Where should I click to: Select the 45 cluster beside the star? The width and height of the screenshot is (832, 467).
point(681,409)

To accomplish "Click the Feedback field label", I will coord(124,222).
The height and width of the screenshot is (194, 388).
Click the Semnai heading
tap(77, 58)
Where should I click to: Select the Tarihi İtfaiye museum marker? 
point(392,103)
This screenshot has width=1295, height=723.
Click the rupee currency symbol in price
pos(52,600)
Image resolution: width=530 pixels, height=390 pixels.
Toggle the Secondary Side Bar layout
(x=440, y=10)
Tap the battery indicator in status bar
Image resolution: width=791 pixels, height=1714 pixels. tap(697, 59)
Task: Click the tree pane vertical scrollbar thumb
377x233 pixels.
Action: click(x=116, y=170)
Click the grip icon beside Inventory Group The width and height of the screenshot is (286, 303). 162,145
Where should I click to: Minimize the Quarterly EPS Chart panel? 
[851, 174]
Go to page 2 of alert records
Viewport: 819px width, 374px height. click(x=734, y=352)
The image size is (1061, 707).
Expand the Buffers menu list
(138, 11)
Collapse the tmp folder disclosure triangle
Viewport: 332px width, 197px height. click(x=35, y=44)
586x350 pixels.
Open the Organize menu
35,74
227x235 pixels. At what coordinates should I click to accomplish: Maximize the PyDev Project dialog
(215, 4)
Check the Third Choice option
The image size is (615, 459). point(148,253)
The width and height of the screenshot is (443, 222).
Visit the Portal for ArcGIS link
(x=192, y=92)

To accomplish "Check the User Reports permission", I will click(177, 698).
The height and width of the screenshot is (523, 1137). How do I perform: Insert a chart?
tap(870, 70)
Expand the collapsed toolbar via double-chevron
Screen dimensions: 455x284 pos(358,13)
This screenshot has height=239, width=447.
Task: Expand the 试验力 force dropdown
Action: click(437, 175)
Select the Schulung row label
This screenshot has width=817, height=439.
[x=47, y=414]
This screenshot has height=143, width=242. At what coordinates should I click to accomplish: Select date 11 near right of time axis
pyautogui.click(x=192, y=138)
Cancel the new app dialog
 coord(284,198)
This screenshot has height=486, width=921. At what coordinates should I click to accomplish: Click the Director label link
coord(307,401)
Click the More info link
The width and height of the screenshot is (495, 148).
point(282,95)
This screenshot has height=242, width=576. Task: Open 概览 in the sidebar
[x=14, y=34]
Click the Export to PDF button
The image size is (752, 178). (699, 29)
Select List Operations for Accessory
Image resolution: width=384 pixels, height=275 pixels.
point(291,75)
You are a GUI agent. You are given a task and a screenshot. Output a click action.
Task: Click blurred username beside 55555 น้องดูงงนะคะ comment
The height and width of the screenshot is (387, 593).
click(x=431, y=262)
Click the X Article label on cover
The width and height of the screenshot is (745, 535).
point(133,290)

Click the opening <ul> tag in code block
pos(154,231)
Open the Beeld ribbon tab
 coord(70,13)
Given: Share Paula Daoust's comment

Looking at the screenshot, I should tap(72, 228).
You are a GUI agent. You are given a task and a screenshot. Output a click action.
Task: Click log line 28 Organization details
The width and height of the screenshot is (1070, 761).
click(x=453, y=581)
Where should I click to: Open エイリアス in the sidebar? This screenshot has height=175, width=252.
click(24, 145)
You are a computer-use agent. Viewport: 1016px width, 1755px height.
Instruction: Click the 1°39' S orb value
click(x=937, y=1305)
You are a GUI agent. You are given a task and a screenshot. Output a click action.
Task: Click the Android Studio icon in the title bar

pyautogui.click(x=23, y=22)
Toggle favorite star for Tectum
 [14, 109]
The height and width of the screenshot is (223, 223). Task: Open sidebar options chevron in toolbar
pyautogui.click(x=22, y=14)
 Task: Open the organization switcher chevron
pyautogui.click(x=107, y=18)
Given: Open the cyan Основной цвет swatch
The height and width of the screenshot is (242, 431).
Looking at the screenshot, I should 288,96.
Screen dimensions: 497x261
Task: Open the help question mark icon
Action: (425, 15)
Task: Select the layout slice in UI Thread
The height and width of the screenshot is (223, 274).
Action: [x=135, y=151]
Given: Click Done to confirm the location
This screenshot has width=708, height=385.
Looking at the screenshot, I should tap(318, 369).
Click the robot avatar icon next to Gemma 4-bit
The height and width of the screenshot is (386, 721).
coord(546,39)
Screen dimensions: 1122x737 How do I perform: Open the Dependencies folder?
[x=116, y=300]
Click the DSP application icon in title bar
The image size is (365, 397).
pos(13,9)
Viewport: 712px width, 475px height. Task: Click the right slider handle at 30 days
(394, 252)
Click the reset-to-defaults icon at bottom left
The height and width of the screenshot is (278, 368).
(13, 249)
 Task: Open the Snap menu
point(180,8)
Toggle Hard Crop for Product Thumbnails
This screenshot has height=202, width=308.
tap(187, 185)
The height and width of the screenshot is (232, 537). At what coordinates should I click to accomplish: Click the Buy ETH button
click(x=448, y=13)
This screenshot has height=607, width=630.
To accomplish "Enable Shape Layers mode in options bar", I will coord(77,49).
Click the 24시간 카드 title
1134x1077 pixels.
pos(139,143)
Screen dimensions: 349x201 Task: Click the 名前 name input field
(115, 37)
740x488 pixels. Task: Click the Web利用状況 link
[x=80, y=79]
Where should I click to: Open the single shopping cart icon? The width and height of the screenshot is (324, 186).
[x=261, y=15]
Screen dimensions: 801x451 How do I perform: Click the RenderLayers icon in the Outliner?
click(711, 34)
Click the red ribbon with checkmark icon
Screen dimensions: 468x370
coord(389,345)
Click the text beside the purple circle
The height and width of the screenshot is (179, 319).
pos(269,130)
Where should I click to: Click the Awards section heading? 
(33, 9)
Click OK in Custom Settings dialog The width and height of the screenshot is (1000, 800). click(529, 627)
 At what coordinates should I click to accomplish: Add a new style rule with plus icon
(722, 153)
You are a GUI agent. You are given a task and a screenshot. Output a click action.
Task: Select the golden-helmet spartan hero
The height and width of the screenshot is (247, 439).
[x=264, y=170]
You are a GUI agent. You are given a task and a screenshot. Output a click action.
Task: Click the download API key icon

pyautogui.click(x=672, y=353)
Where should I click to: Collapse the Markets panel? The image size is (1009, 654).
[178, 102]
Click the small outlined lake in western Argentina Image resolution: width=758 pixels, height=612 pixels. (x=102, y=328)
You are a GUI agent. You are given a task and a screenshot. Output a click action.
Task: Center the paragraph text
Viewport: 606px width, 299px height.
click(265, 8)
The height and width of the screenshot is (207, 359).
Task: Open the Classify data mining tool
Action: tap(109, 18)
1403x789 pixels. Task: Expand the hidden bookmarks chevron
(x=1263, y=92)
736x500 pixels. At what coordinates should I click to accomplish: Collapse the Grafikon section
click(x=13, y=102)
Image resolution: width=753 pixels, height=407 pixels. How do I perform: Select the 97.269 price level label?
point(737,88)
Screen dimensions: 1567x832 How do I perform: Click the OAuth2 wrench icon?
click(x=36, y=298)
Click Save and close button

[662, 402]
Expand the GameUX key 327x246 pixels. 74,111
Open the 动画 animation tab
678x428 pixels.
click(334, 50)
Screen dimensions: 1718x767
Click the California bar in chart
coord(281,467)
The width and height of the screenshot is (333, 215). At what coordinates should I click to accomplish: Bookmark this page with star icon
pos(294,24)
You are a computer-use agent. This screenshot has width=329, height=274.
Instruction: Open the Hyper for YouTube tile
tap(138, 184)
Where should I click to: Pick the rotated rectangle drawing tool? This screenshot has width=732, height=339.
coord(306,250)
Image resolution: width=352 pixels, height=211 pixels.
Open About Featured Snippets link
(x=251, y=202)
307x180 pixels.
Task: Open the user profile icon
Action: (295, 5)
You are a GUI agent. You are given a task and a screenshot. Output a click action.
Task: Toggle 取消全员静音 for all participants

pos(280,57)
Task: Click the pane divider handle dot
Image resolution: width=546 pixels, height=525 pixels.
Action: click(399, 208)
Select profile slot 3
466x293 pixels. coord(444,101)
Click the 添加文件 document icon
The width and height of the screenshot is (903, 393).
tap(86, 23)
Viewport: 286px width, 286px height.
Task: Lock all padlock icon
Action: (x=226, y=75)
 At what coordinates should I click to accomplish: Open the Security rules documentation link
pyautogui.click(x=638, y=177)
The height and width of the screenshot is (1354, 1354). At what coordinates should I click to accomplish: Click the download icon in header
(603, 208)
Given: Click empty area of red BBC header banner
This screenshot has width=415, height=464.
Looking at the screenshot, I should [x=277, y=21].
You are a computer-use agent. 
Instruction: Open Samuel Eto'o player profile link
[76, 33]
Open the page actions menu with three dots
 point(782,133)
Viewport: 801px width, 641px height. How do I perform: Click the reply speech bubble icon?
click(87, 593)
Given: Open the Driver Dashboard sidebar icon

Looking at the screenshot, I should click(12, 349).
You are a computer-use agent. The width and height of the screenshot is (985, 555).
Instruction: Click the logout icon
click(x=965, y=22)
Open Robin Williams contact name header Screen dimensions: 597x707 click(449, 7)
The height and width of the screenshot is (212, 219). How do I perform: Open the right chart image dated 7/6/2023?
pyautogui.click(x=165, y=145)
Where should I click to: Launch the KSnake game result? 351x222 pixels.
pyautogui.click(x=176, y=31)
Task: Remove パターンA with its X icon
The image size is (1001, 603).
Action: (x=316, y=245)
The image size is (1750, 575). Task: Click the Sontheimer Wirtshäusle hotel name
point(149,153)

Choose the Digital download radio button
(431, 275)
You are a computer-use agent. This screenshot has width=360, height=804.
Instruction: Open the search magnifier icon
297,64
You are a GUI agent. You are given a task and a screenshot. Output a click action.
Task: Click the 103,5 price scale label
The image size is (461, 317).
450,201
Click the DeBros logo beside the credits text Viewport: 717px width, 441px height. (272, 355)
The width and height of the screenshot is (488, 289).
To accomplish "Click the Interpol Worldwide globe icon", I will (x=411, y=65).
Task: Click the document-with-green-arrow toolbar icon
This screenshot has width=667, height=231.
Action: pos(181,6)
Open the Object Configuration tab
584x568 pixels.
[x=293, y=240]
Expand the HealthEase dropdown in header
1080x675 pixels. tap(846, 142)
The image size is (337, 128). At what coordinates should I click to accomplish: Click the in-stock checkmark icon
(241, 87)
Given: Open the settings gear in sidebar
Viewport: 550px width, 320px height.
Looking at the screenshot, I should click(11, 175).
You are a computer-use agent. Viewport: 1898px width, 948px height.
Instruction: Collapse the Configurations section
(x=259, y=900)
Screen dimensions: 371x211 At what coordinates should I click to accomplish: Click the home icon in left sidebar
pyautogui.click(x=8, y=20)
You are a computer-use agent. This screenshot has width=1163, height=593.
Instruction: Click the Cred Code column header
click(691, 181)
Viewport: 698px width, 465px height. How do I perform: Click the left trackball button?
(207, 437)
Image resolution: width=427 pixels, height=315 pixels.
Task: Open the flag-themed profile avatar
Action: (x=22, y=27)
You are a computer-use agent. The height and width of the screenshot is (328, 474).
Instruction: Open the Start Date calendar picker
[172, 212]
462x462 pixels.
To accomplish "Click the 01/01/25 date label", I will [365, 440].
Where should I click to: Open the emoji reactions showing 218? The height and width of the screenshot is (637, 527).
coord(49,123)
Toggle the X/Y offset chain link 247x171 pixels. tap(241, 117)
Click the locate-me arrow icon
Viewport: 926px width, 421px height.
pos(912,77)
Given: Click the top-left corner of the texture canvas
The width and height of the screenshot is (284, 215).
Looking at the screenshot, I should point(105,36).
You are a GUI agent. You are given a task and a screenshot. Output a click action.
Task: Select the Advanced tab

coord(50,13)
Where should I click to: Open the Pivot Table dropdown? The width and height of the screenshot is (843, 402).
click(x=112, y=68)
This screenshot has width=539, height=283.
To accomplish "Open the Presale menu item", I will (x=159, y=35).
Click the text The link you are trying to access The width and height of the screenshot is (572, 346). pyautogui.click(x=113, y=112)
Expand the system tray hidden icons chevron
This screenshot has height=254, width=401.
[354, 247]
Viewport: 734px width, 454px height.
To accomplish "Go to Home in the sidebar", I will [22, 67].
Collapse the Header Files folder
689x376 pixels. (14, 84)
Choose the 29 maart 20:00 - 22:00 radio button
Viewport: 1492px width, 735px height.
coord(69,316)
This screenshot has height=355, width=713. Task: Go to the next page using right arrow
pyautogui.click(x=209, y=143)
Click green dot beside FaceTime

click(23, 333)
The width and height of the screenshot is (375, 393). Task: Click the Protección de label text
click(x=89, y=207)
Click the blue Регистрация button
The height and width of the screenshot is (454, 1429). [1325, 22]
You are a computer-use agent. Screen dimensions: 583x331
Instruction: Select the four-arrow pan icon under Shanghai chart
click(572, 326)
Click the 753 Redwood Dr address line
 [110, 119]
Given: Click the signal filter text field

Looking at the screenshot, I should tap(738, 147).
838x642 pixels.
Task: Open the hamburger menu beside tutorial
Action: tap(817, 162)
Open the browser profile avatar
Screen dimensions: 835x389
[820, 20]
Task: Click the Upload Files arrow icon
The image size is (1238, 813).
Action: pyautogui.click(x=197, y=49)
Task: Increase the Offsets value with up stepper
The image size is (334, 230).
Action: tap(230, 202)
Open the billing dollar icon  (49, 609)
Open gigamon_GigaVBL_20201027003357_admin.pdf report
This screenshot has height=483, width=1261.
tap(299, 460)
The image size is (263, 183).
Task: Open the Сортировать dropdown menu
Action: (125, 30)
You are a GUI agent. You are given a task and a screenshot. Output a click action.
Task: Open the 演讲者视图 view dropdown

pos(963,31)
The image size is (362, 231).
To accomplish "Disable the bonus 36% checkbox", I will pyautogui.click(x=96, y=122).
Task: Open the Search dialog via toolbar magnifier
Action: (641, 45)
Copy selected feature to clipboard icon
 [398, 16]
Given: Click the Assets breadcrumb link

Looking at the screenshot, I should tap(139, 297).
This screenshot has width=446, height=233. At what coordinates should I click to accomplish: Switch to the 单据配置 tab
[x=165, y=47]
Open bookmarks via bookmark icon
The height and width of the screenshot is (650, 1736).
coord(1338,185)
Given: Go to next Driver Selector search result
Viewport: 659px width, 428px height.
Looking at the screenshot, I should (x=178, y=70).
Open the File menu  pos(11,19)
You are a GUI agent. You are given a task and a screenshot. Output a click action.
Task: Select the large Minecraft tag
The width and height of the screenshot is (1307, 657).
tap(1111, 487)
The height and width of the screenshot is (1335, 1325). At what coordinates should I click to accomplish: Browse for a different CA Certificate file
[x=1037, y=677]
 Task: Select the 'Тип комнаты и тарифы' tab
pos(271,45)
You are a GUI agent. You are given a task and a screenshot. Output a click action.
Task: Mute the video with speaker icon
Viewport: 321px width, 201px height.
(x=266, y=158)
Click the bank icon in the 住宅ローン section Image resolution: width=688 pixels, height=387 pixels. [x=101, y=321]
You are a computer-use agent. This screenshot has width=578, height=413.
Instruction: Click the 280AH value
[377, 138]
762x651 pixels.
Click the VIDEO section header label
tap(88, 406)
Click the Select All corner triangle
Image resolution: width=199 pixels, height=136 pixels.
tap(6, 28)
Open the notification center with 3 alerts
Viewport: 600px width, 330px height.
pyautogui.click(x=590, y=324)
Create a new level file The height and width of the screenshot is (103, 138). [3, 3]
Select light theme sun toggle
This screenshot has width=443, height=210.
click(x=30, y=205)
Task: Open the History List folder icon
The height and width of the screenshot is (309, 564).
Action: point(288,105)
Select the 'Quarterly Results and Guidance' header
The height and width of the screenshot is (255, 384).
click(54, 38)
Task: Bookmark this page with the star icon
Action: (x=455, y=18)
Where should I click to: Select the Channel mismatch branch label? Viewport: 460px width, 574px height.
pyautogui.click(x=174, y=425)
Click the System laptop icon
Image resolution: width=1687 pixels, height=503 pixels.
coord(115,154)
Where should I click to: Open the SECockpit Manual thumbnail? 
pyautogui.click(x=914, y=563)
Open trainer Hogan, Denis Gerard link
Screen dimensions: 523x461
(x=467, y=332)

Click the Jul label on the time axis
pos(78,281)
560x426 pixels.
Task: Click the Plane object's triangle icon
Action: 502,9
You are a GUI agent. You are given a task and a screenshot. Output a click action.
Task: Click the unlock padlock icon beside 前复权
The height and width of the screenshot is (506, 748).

• _What is needed_: Print only what lies in the material above starting at the line with "Given: Go to" and ending at the line with "Select light theme sun toggle", every line exactly as given.

• _Exercise output_:
Given: Go to next Driver Selector search result
Viewport: 659px width, 428px height.
Looking at the screenshot, I should (x=178, y=70).
Open the File menu  pos(11,19)
You are a GUI agent. You are given a task and a screenshot. Output a click action.
Task: Select the large Minecraft tag
The width and height of the screenshot is (1307, 657).
tap(1111, 487)
The height and width of the screenshot is (1335, 1325). At what coordinates should I click to accomplish: Browse for a different CA Certificate file
[x=1037, y=677]
 Task: Select the 'Тип комнаты и тарифы' tab
pos(271,45)
You are a GUI agent. You are given a task and a screenshot. Output a click action.
Task: Mute the video with speaker icon
Viewport: 321px width, 201px height.
(x=266, y=158)
Click the bank icon in the 住宅ローン section Image resolution: width=688 pixels, height=387 pixels. [x=101, y=321]
You are a computer-use agent. This screenshot has width=578, height=413.
Instruction: Click the 280AH value
[377, 138]
762x651 pixels.
Click the VIDEO section header label
tap(88, 406)
Click the Select All corner triangle
Image resolution: width=199 pixels, height=136 pixels.
tap(6, 28)
Open the notification center with 3 alerts
Viewport: 600px width, 330px height.
pyautogui.click(x=590, y=324)
Create a new level file The height and width of the screenshot is (103, 138). [3, 3]
Select light theme sun toggle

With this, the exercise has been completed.